Думаю, не столь уж долго ждать, когда не под Пятую симфонию Чайковского, не под мелодию Глюка, не под дивные марши Моцарта и Шопена, не под самую мою заветную Неоконченную симфонию Шуберта, не под шаловливые пьесы Вивальди и божественный «Реквием» Верди, не под «Молитвы» Березовского и Бортнянского, а под яростное пуканье военной трубы и ревущего зверем контрабаса, под стук первобытного барабана человечество спрыгнет, свалится с криком ужаса на дно пропасти, в кипящий огненный котёл.
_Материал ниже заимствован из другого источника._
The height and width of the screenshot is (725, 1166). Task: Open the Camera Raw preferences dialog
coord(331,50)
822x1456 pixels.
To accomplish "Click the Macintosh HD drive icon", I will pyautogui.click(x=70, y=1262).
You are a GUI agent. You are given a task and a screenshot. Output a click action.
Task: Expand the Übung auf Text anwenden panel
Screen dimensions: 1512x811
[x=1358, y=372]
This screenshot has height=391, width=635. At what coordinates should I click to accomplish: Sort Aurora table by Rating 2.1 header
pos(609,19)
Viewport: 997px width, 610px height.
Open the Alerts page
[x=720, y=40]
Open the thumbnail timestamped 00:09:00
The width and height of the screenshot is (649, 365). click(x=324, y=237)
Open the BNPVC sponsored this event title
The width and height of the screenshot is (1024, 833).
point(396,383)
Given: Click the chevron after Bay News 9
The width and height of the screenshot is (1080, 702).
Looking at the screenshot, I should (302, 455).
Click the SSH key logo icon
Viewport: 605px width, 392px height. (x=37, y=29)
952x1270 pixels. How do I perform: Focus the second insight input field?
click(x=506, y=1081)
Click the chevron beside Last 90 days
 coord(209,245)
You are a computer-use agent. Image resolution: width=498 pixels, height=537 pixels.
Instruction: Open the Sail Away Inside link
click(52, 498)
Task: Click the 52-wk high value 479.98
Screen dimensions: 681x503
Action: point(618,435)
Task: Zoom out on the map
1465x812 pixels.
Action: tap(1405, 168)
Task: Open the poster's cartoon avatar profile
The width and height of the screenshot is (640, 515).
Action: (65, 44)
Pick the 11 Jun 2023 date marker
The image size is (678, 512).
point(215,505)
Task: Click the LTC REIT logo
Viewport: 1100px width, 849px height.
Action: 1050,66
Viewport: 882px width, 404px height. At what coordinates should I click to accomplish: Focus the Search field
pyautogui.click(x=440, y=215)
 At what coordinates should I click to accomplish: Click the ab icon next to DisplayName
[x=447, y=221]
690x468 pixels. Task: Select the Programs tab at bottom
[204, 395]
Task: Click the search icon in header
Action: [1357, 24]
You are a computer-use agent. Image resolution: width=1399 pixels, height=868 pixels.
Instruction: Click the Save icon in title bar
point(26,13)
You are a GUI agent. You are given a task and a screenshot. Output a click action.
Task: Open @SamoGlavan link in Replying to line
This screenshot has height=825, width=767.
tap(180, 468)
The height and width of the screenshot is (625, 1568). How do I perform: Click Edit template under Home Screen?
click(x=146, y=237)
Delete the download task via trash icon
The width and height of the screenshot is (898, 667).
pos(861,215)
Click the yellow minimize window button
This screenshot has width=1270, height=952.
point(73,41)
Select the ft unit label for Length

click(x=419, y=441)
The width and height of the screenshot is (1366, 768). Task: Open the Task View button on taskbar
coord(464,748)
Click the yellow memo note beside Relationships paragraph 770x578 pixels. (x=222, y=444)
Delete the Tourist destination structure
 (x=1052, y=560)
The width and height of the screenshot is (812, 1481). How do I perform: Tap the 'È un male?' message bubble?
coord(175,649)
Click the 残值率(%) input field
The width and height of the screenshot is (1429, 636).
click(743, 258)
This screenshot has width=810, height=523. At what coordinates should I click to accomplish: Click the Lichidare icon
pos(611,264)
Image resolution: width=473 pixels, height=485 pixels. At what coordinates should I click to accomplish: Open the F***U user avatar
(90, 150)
Но пока это не наступило — помогайте мне, жене моей, детям моим и внукам, не совсем ещё одичавшим людям, в особенности людям несчастным, жить хотя бы дни, вечера, часы наедине с собой, хорошим, способным на слёзы, на стремление к добру и состраданию.

Кланяюсь, Ваш Виктор Петрович

1989 год

30 января 1989 г.

Красноярск

(В.Я.Курбатову)

Дорогой Валентин!

Что-то я полюбил ночи. Вот сейчас второй час ночи, за окном гудит и воет ветер, дребезжат окна, стучит чего-то на свете божьем и громыхает, а тут за столом сидишь и чувствуешь — всё же хорошо тут, при свете лампы, при тихом звучании радио, в тепле и домашнем уюте. Вроде и постоянная сосущая тревога под сердцем дальше или глуше становится. Может, это ещё и оттого, что днём совсем работать не дают, да и жить не очень позволяют. Давно уж собираюсь тебе написать, слышал, что хандришь. А кто сейчас не хандрит?

Мы, как приехали с Марьей Семёновной из Болгарии в декабре, так с тем запасом и зимогорим. Не очень чтобы здоровы, но и не совсем больны. У меня было ухудшилось давление и довольно сильно разгулялось, так на уколы походил, таблетки глотаю, так вроде бы и помогло.

К Новому году переехал к нам, и теперь уж навсегда, наш Витя. Сын и невестка наша, делая широкий жест, не совсем представляли себе, что такое ныне иметь троих детей, да ещё одного в очень трудном возрасте.

В эту же пору были у меня самые тяжкие дни и годы, и вот Витя начал повторять мою судьбу, по существу превратившись в затравленного беспризорника. Но у меня не было никакой опоры и зашиты, а у него всё же живы ещё дед и бабка, и недопустимо, чтоб его загнали в детдом. Я там отбыл срок за всех, за многие поколения вперёд. Словом, теперь он с нами, и ему, и нам легче во всём.

Очень уж Марья Семёновна плакала, когда мы уезжали из Вологды. Ночью на верхней полке вагона как носищем-то своим зашмыгает. Я ей раньше не очень-то говорил, каково там детям-сиротам с дядюшкой-фельдфебелем живётся, в себе носил, не зная, как быть и что предпринять. Теперь всё разрешилось само собой. На лето Полю привезут, и если достанет сил, и её оставим у себя. На сколько хватит нас — потянем, а там уж как Господу будет угодно. Сироты уж в его распоряжении. Правда, сейчас ни сиротам, никому пощады нет, все несут кару за сотворенные нашими комиссарами и дураками преступления перед Богом и миром.